◆ Problem statement: Please reproduce all of the rows below word for word, leaving the pictures out of your answer.

Recorded data:
-*-
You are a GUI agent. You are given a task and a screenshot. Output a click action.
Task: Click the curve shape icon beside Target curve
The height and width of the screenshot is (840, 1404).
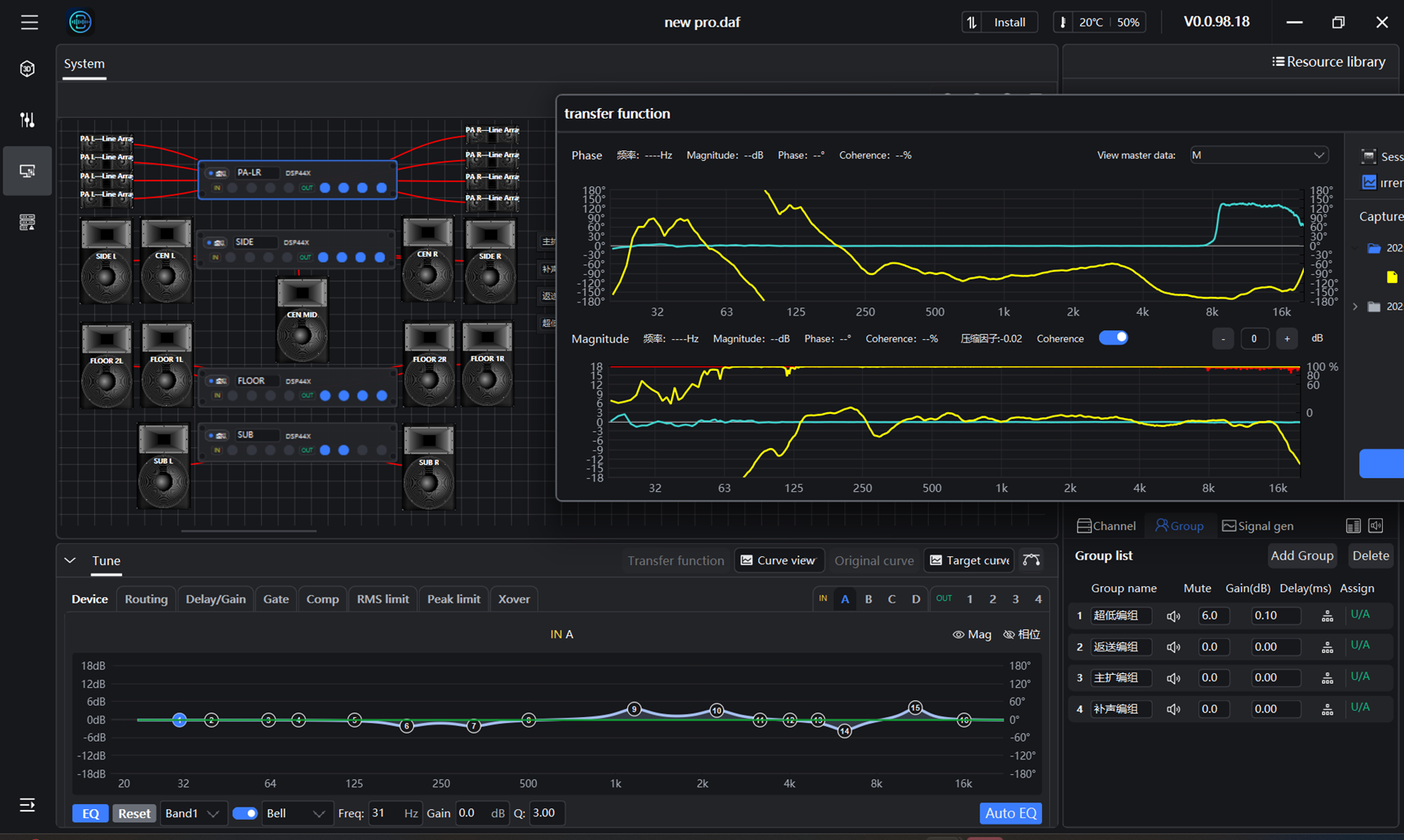1031,560
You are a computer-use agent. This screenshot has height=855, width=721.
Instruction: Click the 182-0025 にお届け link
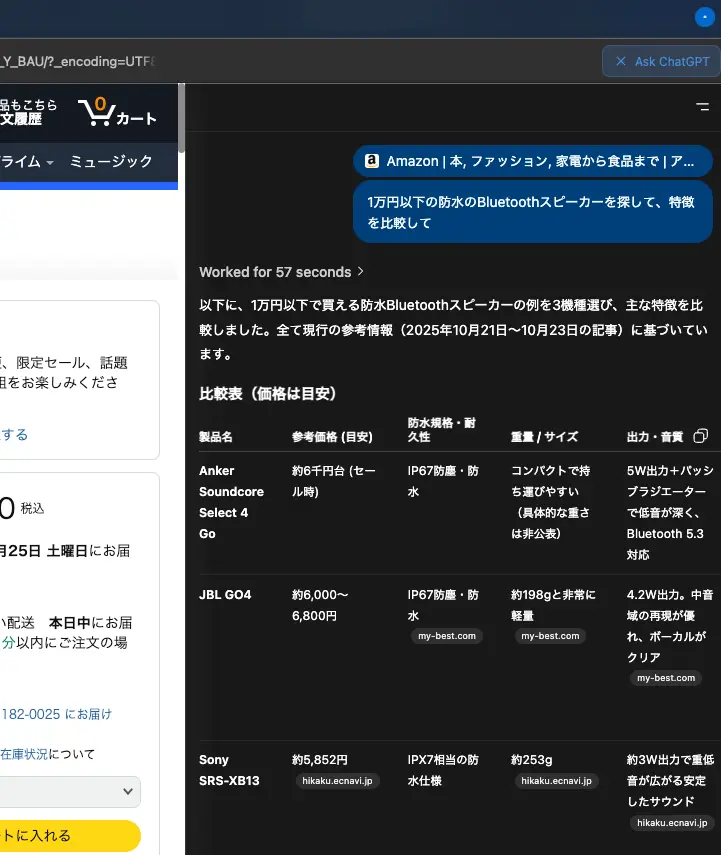(x=56, y=714)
-*-
◆ Exercise response:
You are a GUI agent. You are given a task and a screenshot. Output a click action.
Task: Click the curve shape icon beside Target curve
The height and width of the screenshot is (840, 1404).
1031,560
You are a computer-use agent. This screenshot has height=855, width=721.
Instruction: Click the 182-0025 にお届け link
(x=56, y=714)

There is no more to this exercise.